§ Work item
Give back the full set of entries that follows, exactly as written.

[Dataset excerpts]

#####

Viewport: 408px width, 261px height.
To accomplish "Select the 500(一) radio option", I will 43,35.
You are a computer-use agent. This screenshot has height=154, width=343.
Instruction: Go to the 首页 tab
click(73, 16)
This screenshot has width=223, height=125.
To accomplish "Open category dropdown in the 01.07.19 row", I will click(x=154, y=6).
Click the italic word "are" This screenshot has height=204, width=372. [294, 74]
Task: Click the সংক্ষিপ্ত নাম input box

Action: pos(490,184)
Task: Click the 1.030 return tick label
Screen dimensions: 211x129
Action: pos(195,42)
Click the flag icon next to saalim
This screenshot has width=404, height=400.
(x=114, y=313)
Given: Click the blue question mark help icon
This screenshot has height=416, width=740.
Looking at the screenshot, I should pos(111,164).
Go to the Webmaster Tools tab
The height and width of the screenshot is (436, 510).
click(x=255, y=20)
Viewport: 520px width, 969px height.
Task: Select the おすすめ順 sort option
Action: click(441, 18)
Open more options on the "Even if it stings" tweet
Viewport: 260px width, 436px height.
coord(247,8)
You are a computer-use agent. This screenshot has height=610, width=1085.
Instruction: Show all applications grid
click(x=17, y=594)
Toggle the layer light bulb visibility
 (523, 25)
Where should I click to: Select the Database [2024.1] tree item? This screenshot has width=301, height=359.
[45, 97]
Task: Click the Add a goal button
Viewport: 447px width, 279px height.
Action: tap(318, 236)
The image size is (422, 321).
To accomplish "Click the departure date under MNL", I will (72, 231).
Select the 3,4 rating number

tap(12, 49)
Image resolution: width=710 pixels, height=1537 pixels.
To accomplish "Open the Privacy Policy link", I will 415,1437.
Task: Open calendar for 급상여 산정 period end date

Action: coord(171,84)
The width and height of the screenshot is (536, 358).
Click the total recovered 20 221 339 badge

#####

§ Answer box
Viewport: 408px width, 261px height.
To accomplish "Select the 500(一) radio option", I will 43,35.
You are a computer-use agent. This screenshot has height=154, width=343.
Instruction: Go to the 首页 tab
click(73, 16)
This screenshot has width=223, height=125.
To accomplish "Open category dropdown in the 01.07.19 row", I will click(x=154, y=6).
Click the italic word "are" This screenshot has height=204, width=372. [294, 74]
Task: Click the সংক্ষিপ্ত নাম input box

Action: pos(490,184)
Task: Click the 1.030 return tick label
Screen dimensions: 211x129
Action: pos(195,42)
Click the flag icon next to saalim
This screenshot has width=404, height=400.
(x=114, y=313)
Given: Click the blue question mark help icon
This screenshot has height=416, width=740.
Looking at the screenshot, I should pos(111,164).
Go to the Webmaster Tools tab
The height and width of the screenshot is (436, 510).
click(x=255, y=20)
Viewport: 520px width, 969px height.
Task: Select the おすすめ順 sort option
Action: click(441, 18)
Open more options on the "Even if it stings" tweet
Viewport: 260px width, 436px height.
coord(247,8)
You are a computer-use agent. This screenshot has height=610, width=1085.
Instruction: Show all applications grid
click(x=17, y=594)
Toggle the layer light bulb visibility
 (523, 25)
Where should I click to: Select the Database [2024.1] tree item? This screenshot has width=301, height=359.
[45, 97]
Task: Click the Add a goal button
Viewport: 447px width, 279px height.
Action: tap(318, 236)
The image size is (422, 321).
To accomplish "Click the departure date under MNL", I will (72, 231).
Select the 3,4 rating number

tap(12, 49)
Image resolution: width=710 pixels, height=1537 pixels.
To accomplish "Open the Privacy Policy link", I will 415,1437.
Task: Open calendar for 급상여 산정 period end date

Action: coord(171,84)
The width and height of the screenshot is (536, 358).
Click the total recovered 20 221 339 badge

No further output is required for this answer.